After the lexer, individual characters are no longer examined by the compiler; instead tokens (the output of the lexer) are used.

3.1.1: Lexical Analysis Versus Parsing

Why separate lexical analysis from parsing? The reasons are basically software engineering concerns.

  1. Simplicity of design. When one detects a well defined subtask (produce the next token), it is often good to separate out the task (modularity).
  2. Efficiency. With the task separated it is easier to apply specialized techniques.
  3. Portability. Only the lexer need communicate with the outside.

3.1.2: Tokens, Patterns, and Lexemes

Note the circularity of the definitions for lexeme and pattern.

Common token classes.

  1. One for each keyword. The pattern is trivial.
  2. One for each operator or class of operators. A typical class is the comparison operators. Note that these have the same precedence.

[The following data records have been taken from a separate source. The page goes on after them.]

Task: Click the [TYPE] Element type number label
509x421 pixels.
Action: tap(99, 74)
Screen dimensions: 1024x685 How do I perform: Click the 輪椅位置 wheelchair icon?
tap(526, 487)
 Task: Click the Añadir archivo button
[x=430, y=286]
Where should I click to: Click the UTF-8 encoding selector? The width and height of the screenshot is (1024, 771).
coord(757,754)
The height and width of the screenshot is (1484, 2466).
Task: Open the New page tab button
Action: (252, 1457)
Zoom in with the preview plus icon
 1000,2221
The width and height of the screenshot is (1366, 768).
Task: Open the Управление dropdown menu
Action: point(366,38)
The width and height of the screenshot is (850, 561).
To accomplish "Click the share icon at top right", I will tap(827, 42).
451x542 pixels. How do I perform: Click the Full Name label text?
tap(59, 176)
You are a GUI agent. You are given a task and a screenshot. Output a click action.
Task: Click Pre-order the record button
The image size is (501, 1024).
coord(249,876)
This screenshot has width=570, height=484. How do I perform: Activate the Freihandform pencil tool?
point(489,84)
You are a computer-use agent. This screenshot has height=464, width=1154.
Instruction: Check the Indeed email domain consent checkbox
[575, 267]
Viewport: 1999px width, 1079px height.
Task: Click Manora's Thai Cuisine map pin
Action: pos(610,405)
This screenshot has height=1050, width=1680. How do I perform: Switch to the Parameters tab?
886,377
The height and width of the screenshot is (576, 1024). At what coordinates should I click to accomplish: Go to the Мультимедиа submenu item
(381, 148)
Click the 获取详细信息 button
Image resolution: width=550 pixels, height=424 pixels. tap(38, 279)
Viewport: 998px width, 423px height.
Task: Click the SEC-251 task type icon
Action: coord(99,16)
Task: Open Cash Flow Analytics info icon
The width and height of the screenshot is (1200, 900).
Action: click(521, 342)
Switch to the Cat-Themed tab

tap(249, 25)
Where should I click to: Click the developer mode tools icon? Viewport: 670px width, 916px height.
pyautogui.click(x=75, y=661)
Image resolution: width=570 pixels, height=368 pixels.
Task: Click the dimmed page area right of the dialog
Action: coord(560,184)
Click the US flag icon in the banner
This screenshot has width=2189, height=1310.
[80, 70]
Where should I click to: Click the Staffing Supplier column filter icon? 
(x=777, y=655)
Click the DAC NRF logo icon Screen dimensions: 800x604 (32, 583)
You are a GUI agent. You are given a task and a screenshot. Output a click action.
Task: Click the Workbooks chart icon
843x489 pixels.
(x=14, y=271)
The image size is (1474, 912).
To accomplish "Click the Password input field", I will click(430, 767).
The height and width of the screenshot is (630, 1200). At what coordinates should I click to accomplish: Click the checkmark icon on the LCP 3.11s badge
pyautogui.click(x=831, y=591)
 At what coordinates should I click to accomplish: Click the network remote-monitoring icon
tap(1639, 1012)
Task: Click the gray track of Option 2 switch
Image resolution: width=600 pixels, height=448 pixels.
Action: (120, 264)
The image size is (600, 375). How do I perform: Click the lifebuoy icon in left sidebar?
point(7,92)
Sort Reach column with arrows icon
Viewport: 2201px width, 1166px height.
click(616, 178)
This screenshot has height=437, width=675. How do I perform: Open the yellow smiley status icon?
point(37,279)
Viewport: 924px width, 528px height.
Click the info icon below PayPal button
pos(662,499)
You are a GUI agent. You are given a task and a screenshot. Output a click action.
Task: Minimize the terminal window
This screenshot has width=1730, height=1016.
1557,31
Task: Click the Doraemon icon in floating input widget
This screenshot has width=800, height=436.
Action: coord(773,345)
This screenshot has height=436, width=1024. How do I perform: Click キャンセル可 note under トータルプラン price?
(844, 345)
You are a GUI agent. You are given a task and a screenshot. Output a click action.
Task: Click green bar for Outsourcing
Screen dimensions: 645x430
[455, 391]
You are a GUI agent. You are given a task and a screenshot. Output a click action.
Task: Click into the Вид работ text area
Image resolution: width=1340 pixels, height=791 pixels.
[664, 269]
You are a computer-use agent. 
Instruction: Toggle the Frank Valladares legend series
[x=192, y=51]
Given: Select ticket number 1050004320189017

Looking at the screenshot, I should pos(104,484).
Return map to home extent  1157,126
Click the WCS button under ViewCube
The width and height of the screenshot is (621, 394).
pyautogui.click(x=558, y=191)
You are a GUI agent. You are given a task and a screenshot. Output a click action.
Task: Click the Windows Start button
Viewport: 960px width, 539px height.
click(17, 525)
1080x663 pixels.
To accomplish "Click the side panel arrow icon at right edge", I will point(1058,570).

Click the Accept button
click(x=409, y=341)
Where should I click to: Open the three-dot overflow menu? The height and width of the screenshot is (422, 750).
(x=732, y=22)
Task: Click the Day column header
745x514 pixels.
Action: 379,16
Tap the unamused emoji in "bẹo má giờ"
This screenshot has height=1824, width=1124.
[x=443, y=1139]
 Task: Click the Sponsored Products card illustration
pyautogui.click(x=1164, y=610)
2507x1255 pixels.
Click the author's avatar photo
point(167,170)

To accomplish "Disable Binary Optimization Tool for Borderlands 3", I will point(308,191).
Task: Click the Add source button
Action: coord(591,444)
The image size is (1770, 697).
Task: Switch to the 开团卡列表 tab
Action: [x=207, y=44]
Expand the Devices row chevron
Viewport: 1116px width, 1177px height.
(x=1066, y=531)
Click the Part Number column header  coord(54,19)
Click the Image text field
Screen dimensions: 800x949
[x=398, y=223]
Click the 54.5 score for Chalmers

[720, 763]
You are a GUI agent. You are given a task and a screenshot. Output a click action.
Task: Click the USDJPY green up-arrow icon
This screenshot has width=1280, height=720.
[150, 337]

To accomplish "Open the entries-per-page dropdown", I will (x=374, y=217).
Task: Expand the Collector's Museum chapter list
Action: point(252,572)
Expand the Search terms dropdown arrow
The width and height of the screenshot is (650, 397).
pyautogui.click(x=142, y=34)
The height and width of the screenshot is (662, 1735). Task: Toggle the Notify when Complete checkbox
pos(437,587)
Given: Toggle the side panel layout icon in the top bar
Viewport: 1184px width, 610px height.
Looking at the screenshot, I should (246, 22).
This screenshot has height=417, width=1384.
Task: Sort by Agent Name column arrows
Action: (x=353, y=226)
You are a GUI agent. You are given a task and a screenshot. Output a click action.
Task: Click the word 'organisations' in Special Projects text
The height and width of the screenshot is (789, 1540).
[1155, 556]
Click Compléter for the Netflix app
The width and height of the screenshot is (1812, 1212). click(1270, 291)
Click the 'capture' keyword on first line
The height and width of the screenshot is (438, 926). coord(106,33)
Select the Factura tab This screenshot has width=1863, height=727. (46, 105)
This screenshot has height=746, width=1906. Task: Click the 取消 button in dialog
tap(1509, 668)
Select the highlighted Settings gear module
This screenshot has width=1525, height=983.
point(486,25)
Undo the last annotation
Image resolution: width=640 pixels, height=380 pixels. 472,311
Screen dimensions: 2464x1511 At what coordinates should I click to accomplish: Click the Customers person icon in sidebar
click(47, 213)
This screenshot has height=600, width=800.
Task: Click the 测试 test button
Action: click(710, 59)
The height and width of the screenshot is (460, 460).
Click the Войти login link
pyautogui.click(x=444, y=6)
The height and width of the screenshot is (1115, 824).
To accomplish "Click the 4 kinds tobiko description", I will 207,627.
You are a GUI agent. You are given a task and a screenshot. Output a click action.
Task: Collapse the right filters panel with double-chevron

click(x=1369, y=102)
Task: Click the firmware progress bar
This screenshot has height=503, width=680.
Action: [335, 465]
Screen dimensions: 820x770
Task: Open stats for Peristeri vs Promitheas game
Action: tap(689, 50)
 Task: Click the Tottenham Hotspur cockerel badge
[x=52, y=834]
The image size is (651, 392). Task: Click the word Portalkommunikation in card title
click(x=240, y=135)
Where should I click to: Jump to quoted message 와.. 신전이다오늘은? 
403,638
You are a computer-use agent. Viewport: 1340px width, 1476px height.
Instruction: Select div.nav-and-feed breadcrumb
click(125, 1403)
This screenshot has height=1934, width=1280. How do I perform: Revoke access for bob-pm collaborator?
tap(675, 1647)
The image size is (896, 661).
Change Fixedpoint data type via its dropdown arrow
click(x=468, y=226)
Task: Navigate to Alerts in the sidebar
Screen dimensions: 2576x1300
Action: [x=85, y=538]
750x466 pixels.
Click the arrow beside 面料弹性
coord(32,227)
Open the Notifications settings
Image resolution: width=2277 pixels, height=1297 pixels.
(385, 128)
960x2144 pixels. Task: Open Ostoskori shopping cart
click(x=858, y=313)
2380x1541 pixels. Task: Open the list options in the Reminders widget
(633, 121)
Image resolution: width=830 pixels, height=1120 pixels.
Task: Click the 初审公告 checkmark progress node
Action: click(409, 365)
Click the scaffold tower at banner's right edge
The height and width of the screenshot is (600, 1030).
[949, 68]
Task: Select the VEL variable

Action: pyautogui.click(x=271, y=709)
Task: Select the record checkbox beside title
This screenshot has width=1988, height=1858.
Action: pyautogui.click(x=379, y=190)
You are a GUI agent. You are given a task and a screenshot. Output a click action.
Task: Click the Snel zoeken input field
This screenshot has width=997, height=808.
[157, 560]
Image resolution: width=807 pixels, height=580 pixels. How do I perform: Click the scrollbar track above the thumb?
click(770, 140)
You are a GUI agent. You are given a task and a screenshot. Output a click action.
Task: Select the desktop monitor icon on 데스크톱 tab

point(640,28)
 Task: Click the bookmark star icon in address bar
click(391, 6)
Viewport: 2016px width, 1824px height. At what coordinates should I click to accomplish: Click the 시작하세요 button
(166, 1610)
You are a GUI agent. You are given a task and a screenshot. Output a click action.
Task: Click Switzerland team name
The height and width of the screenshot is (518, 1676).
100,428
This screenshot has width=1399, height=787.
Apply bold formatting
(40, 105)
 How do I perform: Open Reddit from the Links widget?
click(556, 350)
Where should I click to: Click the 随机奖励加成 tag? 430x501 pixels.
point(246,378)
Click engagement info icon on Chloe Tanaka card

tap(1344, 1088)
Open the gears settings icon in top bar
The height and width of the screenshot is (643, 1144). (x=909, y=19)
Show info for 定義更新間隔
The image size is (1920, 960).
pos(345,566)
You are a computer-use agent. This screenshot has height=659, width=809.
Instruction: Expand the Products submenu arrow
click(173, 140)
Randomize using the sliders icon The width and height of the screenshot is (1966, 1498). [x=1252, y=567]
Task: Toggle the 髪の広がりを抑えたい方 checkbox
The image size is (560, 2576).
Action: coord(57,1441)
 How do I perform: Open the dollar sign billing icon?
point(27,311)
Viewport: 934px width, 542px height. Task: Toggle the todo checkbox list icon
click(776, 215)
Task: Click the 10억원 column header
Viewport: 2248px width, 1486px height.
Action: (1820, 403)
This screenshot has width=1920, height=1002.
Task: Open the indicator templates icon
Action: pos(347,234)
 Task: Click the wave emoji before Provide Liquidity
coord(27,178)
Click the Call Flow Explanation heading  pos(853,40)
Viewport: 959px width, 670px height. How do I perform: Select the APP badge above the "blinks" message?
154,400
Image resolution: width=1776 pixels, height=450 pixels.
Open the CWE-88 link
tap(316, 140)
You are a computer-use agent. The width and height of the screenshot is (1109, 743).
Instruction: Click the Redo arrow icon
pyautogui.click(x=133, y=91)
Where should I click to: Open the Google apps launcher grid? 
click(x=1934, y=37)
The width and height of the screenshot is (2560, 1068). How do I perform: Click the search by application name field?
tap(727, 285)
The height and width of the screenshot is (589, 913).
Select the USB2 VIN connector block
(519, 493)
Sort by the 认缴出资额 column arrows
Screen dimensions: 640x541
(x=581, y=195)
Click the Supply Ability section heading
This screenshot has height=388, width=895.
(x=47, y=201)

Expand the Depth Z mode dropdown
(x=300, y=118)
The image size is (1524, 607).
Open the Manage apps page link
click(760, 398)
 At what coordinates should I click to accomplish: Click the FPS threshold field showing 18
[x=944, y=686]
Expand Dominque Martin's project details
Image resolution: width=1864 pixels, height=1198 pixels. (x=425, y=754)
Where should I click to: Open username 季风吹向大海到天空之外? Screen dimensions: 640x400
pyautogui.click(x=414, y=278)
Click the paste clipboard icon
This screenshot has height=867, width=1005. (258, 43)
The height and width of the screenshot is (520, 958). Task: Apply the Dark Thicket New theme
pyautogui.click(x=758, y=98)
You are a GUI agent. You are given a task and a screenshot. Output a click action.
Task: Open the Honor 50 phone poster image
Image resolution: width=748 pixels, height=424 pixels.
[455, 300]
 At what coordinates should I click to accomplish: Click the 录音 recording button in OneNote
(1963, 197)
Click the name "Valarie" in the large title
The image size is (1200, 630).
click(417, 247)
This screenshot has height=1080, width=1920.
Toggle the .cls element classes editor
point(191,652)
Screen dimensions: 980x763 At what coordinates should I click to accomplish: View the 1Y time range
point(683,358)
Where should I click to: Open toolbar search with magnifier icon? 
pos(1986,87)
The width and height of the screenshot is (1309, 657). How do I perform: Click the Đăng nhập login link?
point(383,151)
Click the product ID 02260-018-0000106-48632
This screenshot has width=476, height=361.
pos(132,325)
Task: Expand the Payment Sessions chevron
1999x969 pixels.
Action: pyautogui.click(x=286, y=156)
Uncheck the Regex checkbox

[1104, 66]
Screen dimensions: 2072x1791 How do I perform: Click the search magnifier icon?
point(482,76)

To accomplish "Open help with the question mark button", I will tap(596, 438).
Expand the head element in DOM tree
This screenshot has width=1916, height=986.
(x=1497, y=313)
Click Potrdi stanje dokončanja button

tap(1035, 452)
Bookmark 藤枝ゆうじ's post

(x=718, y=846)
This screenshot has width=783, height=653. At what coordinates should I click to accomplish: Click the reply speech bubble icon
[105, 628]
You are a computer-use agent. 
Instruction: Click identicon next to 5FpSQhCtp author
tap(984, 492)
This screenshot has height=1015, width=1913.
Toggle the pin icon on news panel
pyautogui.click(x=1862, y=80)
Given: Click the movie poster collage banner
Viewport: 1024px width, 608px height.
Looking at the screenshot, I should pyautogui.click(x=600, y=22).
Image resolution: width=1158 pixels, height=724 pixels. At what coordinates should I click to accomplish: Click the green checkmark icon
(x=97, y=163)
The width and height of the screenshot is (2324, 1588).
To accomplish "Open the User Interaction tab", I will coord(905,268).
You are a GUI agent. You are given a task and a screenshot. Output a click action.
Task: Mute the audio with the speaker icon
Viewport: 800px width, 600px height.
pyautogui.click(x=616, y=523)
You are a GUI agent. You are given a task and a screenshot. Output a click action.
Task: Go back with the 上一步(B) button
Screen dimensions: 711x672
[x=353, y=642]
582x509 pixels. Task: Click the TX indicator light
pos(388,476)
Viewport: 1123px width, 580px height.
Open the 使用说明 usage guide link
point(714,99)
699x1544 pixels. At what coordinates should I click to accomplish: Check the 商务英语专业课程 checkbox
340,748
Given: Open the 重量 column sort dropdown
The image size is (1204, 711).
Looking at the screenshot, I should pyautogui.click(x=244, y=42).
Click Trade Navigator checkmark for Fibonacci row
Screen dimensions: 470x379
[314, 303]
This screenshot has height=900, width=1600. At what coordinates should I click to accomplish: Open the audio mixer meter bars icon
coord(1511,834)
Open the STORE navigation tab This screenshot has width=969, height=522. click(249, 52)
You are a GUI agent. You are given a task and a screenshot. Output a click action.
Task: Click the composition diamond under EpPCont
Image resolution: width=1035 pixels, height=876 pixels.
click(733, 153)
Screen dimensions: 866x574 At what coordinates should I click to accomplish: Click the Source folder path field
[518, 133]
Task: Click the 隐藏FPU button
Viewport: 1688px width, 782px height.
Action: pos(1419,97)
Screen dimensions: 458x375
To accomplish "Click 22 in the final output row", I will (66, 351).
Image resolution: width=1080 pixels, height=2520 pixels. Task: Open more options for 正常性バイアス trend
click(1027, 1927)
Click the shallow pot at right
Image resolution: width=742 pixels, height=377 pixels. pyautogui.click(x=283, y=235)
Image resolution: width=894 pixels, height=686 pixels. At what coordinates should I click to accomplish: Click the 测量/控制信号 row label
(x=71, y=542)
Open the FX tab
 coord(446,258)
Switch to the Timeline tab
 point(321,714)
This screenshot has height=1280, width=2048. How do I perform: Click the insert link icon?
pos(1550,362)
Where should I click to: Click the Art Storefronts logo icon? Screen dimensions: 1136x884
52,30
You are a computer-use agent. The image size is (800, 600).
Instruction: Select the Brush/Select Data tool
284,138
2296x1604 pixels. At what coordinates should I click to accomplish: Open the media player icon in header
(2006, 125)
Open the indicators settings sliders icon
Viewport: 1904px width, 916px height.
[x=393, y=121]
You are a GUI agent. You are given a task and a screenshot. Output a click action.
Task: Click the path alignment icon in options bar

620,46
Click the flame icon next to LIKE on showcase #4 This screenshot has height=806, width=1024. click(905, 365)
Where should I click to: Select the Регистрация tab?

We might have + and - as the same token, but not + and *.
  3. One for all identifiers (e.g. variables, user defined type names, etc).
  4. Constants (i.e., manifest constants) such as 6 or “hello”, but not a constant identifier such as “quantum” in the Java statement.
    “static final int quantum = 3;”. There might be one token for integer constants, one for real, one for string, etc.
  5. One for each punctuation symbol.

Homework: 3.3.

3.1.3: Attributes for Tokens

We saw an example of attributes in the last chapter.

For tokens corresponding to keywords, attributes are not needed since the name of the token tells everything. But consider the token corresponding to integer constants. Just knowing that the we have a constant is not enough, subsequent stages of the compiler need to know the value of the constant. Similarly for the token identifier we need to distinguish one identifier from another. The normal method is for the attribute to specify the symbol table entry for this identifier.

3.1.4: Lexical Errors

We saw in this movie an example where parsing got “stuck” because we reduced the wrong part of the input string. We also learned about FIRST sets that enabled us to determine which production to apply when we are operating left to right on the input. For predictive parsers the FIRST sets for a given nonterminal are disjoint and so we know which production to apply. In general the FIRST sets might not be disjoint so we have to try all the productions whose FIRST set contains the lookahead symbol.

All the above assumed that the input was error free, i.e. that the source was a sentence in the language. What should we do when the input is erroneous and we get to a point where no production can be applied?

The simplest solution is to abort the compilation stating that the program is wrong, perhaps giving the line number and location where the parser could not proceed.

We would like to do better and at least find other errors. We could perhaps skip input up to a point where we can begin anew (e.g. after a statement ending semicolon), or perhaps make a small change to the input around lookahead so that we can proceed.